**Task requirements**:
Would you print the records as they stand, down to the last character?

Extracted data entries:
- - - -
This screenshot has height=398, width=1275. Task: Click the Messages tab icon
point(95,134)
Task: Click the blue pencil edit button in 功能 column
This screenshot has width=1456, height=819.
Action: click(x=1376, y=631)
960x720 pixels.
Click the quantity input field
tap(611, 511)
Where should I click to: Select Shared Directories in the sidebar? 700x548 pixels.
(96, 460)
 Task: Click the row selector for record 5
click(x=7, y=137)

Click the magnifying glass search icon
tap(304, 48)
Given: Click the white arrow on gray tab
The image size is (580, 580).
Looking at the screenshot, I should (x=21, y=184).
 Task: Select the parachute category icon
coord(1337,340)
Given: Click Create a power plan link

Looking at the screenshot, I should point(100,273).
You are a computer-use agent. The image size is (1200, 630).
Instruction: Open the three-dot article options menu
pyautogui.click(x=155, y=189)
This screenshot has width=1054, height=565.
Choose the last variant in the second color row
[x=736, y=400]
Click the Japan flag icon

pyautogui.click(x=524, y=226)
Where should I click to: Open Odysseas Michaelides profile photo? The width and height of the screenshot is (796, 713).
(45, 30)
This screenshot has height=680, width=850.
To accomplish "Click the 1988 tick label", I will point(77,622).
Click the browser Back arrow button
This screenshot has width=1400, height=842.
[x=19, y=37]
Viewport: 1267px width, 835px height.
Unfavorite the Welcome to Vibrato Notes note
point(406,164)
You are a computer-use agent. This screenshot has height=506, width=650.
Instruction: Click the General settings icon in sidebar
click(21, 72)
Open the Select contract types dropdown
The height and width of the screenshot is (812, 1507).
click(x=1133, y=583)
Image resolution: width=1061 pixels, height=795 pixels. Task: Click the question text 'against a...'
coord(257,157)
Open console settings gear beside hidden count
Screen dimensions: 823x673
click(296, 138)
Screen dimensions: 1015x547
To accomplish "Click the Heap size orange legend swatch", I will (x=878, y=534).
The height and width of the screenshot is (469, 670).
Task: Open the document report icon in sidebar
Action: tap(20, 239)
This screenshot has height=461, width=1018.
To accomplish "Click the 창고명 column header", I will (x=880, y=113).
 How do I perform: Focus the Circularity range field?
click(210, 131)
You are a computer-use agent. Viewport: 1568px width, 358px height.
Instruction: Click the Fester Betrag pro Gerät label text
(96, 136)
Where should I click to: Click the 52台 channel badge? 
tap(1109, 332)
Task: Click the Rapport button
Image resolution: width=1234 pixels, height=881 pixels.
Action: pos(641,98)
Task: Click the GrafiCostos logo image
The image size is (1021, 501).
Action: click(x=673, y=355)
- - - -
**Expected answer**:
This screenshot has height=398, width=1275. Task: Click the Messages tab icon
point(95,134)
Task: Click the blue pencil edit button in 功能 column
This screenshot has width=1456, height=819.
Action: click(x=1376, y=631)
960x720 pixels.
Click the quantity input field
tap(611, 511)
Where should I click to: Select Shared Directories in the sidebar? 700x548 pixels.
(96, 460)
 Task: Click the row selector for record 5
click(x=7, y=137)

Click the magnifying glass search icon
tap(304, 48)
Given: Click the white arrow on gray tab
The image size is (580, 580).
Looking at the screenshot, I should (x=21, y=184).
 Task: Select the parachute category icon
coord(1337,340)
Given: Click Create a power plan link

Looking at the screenshot, I should point(100,273).
You are a computer-use agent. The image size is (1200, 630).
Instruction: Open the three-dot article options menu
pyautogui.click(x=155, y=189)
This screenshot has width=1054, height=565.
Choose the last variant in the second color row
[x=736, y=400]
Click the Japan flag icon

pyautogui.click(x=524, y=226)
Where should I click to: Open Odysseas Michaelides profile photo? The width and height of the screenshot is (796, 713).
(45, 30)
This screenshot has height=680, width=850.
To accomplish "Click the 1988 tick label", I will point(77,622).
Click the browser Back arrow button
This screenshot has width=1400, height=842.
[x=19, y=37]
Viewport: 1267px width, 835px height.
Unfavorite the Welcome to Vibrato Notes note
point(406,164)
You are a computer-use agent. This screenshot has height=506, width=650.
Instruction: Click the General settings icon in sidebar
click(21, 72)
Open the Select contract types dropdown
The height and width of the screenshot is (812, 1507).
click(x=1133, y=583)
Image resolution: width=1061 pixels, height=795 pixels. Task: Click the question text 'against a...'
coord(257,157)
Open console settings gear beside hidden count
Screen dimensions: 823x673
click(296, 138)
Screen dimensions: 1015x547
To accomplish "Click the Heap size orange legend swatch", I will (x=878, y=534).
The height and width of the screenshot is (469, 670).
Task: Open the document report icon in sidebar
Action: tap(20, 239)
This screenshot has height=461, width=1018.
To accomplish "Click the 창고명 column header", I will (x=880, y=113).
 How do I perform: Focus the Circularity range field?
click(210, 131)
You are a computer-use agent. Viewport: 1568px width, 358px height.
Instruction: Click the Fester Betrag pro Gerät label text
(96, 136)
Where should I click to: Click the 52台 channel badge? 
tap(1109, 332)
Task: Click the Rapport button
Image resolution: width=1234 pixels, height=881 pixels.
Action: pos(641,98)
Task: Click the GrafiCostos logo image
The image size is (1021, 501).
Action: click(x=673, y=355)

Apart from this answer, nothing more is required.